You want to put them into a feedback loop with something or someone that isn’t you.
I'll try hooking it into my refactor/cleanup workflow with copilot and see how it works as grounding.
Great idea using it as grounding for AI-assisted refactoring! Let us know how that workflow goes.
https://aider.chat/docs/recordings/tree-sitter-language-pack...
I have a MCP server that wraps developer tool CLIs (linting, tests, etc), but this would need a textual report instead of HTML.
If cursor and Claude code can already run an executable why do I need to add an MCP server in front of it?
I feel like a lot of times it’s, “Because AI”
- Security/Speed: I leave "approve CLI commands" on in Cursor. This functions as a whitelist of known safe commands. It only needs to ask if running a non-standard command, 99% of the time it can use tools. It will also verify paths passed by the model are in the project folder (not letting it execute on external files)
- Discoverability: For agents to work well, you need to explain which commands are available, when to use each, parameters, etc. This is a more formal version than a simple AGENTS.md, with typed parameters, tool descriptions, etc.
- Correctness: I find models mess up command strings or run them in the wrong folders. This is more robust than pure strings, with short tool names, type checking, schemas, etc.
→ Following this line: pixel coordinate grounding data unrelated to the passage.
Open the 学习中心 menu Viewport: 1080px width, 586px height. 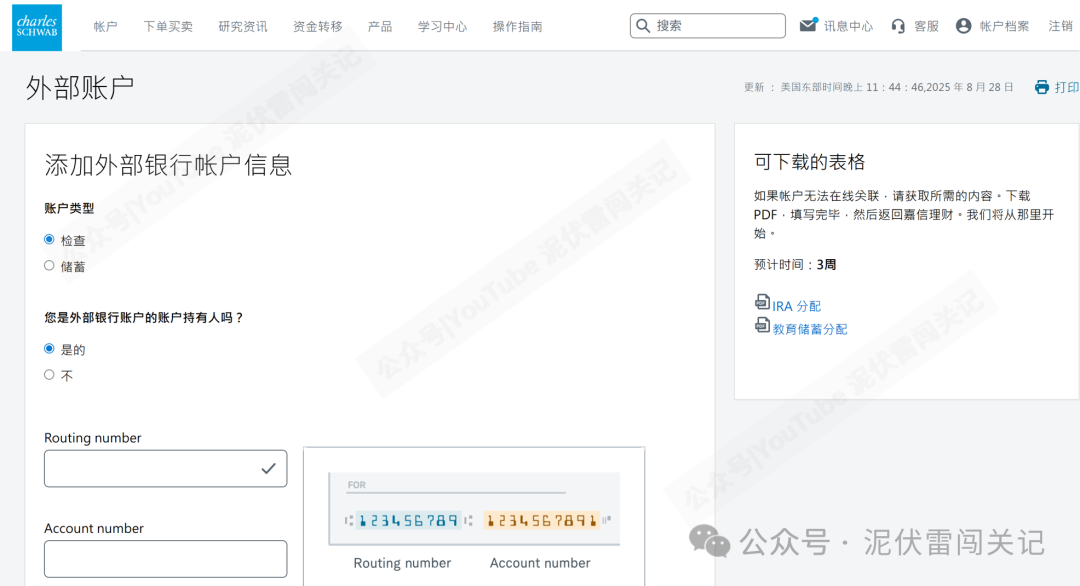tap(442, 27)
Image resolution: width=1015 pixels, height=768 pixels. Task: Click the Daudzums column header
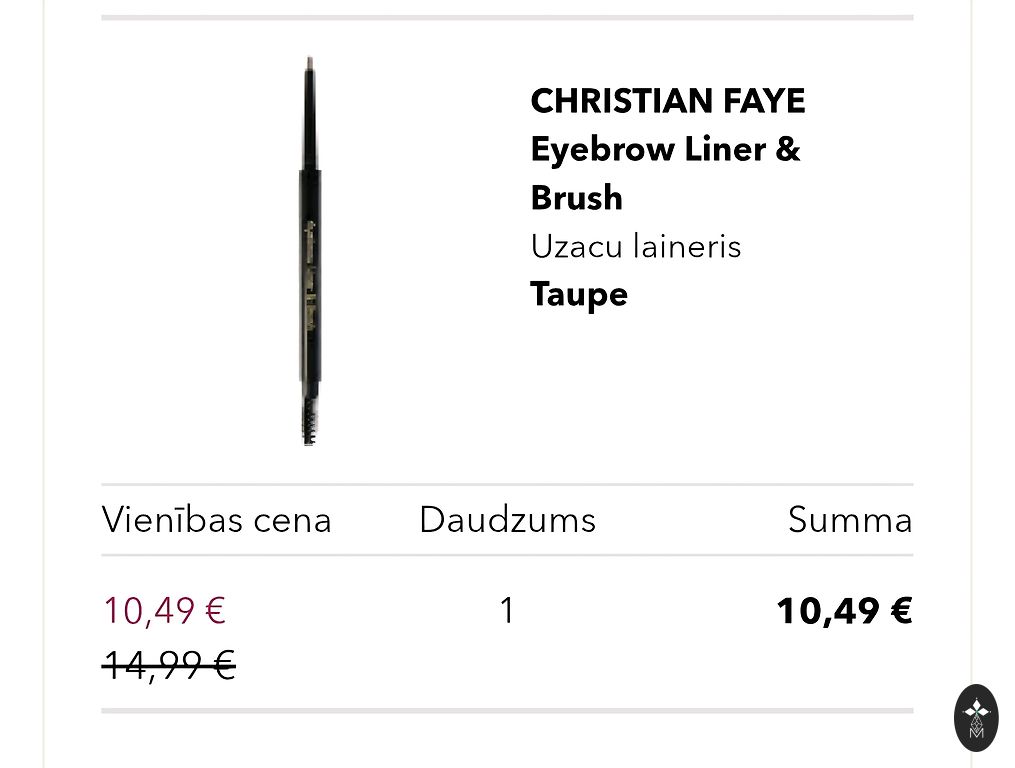pyautogui.click(x=507, y=520)
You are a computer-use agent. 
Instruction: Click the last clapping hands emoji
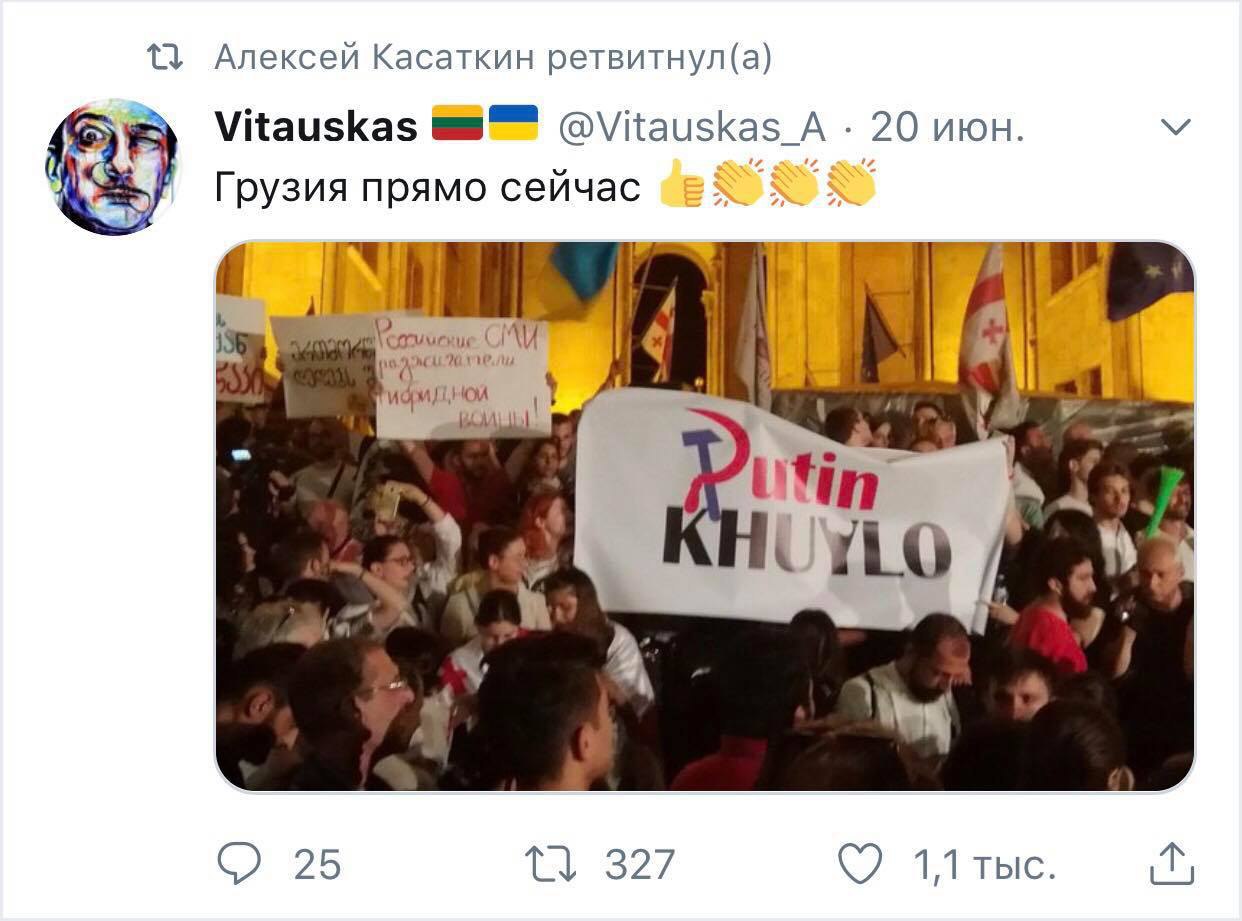pyautogui.click(x=852, y=184)
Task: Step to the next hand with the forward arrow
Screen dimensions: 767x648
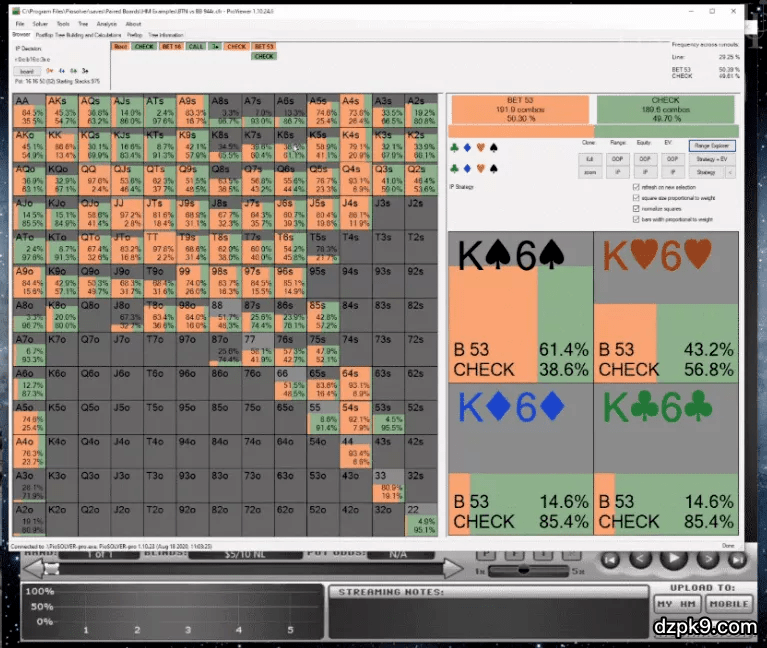Action: pos(708,559)
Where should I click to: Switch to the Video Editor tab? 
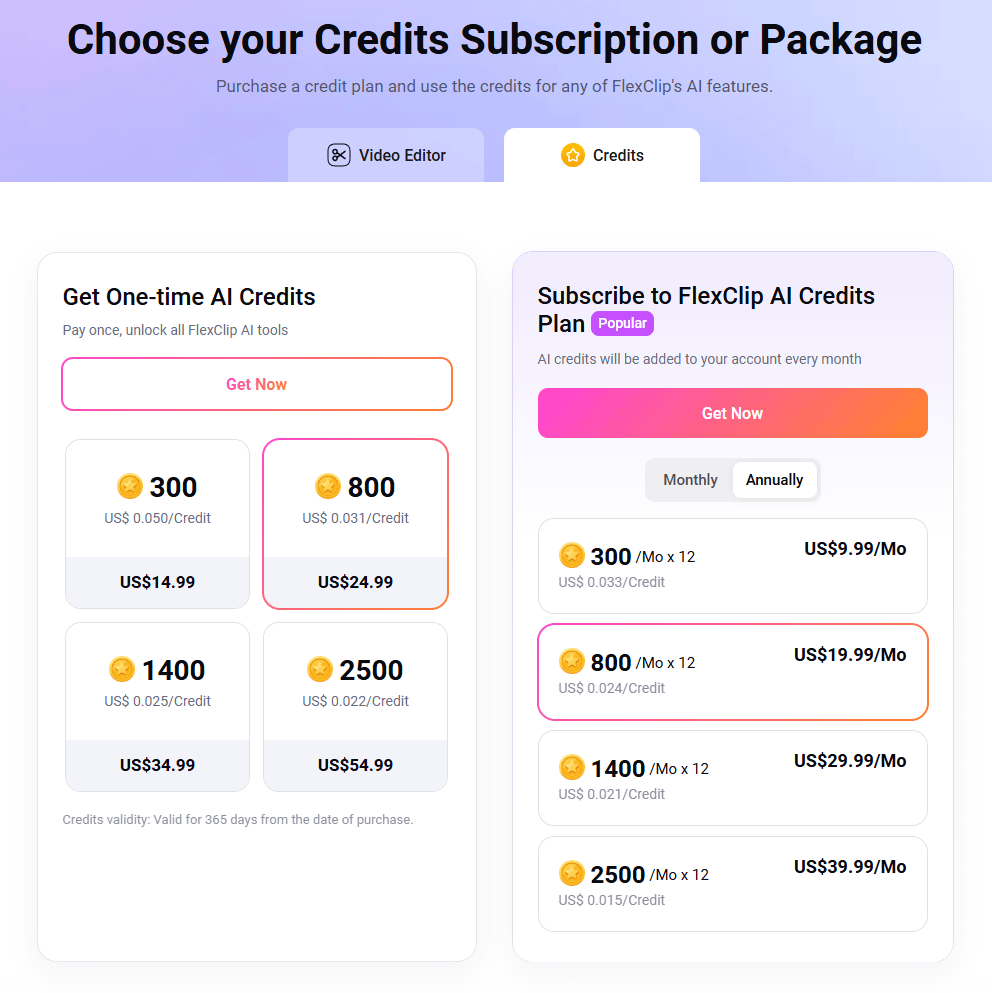click(x=386, y=155)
- Parallel execution: MCP tools can run in parallel, CLI tools typically can't
- Sharing across team: which dev commands to run can be spread across agents.md, github workflows, etc. This is one central place for the agents use case.
- Prompts: MCP also supports prompts (less known MCP feature). Not really relevant to the "why not CLI" question, but it's a benefit of the tool. It provides a short description of the available prompts, then lets the model load any by name. It's requires much less room in context than loading an entire /agents folder.
pyscn analyze --json . # Generate JSON report
But when i try to run analyze or check.
Running quality check...
Complexity analysis failed: [INVALID_INPUT] no Python files found in the specified paths
Dead code analysis failed: [INVALID_INPUT] no Python files found in the specified paths
Clone detection failed: no Python files found in the specified paths
Error: analysis failed with errorsI'm certainly in a folder with python files.